In her mid-fifties, she can count the number of holidays she had on the fingers of one hand, is in robust health and hasn’t seen her GP for fourteen years.
When she talks about her commitment to the farm, she says that the land belongs to her – but also she belongs to the land. She lives on the land, as does her husband, and although her sons have decided dairy farming is not for them, they still come back and work the land themselves.
I met Andrea, having stayed in her converted stables a few years ago and the way she lives and worked has stayed with me. Andrea’s life is work-life congruent. Her sense of self is bound up with work in a healthy way, meaning she doesn’t need or want boundaries. It’s more than ok because the way she lives and works keeps her thriving.

Is work-life congruence a way of preventing burnout?
What if the work-life balance many of us are desperately searching for is not just about taking lunch breaks but finding something deeper? Work can leave us feeling powerless, energy-drained and in conflict with our identity.

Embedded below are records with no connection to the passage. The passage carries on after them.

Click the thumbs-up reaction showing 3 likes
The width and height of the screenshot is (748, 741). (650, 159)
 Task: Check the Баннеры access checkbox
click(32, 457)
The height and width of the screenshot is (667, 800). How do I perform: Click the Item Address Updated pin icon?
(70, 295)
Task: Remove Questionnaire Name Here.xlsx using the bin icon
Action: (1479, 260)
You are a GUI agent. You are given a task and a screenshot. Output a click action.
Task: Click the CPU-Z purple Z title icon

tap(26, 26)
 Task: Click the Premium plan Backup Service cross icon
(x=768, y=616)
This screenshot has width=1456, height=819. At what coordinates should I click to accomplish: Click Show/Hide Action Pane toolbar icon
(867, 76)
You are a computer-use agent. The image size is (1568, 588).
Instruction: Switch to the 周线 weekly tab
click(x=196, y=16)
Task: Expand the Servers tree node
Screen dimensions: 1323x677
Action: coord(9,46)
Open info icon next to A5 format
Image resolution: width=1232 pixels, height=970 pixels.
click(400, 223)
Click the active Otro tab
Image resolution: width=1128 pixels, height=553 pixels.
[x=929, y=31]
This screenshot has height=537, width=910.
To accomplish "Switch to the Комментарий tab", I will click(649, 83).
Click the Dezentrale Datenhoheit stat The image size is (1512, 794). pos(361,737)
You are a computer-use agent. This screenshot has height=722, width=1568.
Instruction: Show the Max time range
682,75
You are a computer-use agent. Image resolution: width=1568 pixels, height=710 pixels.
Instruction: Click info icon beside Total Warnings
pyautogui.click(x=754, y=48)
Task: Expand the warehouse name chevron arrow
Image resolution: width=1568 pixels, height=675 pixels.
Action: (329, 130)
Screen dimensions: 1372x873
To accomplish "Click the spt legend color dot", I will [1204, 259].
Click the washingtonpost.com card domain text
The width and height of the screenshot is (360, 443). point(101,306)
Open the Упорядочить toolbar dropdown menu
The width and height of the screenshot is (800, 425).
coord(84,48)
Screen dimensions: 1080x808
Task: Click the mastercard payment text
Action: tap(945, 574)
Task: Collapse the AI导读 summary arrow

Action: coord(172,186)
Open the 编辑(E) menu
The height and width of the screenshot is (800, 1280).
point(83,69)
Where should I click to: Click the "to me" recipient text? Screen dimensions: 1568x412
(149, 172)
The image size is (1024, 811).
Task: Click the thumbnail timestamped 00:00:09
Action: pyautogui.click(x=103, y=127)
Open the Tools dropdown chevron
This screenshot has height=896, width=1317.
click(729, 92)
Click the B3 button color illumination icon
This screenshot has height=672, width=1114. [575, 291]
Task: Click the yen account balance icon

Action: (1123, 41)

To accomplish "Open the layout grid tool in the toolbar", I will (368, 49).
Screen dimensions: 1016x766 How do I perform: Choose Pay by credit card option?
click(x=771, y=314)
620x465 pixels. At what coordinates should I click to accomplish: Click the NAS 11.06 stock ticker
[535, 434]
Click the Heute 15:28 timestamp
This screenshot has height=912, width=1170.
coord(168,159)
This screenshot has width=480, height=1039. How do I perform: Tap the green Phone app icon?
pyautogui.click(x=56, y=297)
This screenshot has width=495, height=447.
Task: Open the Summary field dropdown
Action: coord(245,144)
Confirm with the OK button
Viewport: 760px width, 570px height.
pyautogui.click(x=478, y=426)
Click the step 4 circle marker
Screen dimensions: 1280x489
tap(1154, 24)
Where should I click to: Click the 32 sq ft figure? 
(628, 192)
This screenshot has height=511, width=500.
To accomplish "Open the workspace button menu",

In the articles on the excellent Career Shifters website, they argue that we want to compartmentalize work because we don’t want to associate with it. We are desperate to take off our work clothes and ‘be ourselves.’ The answer is to look at work and find out what truly excites us and then create more of that so we can feel more personally aligned with our work.
What about medics? Are we a special case?
I would argue, yes!
Medicine is so demanding, so high stakes, so emotional and has a load of issues right now that are incongruent with our wish to deliver care (moral injury, anyone?), that switching off and having boundaries between work and home is essential.
Medicine does a good job of taking a big piece of your identity pie and in these days of burnout, it can only be a good thing to use the other parts of your brain and do other things you enjoy in different ways.
Speaking for myself, I’m more than happy to write and attend to my coaching practice any time – but I like to keep medicine firmly at work because it’s high pressure and demanding.
I feel so stuck about my work – what shall I do?
If work feels totally incongruent with yourself, try taking a diary and doing a study of yourself for a couple of days.
What bits do you still really enjoy?
What activities come very easily to you?
How can you craft your job to create more of this and who do you need to have a conversation with?
What do you think about work-life balance for doctors?
What do you think about work life congruence? Should we continue to pursue work-life balance for medics? Are we a special case?
Or do you find the concept of work-life congruence more interesting?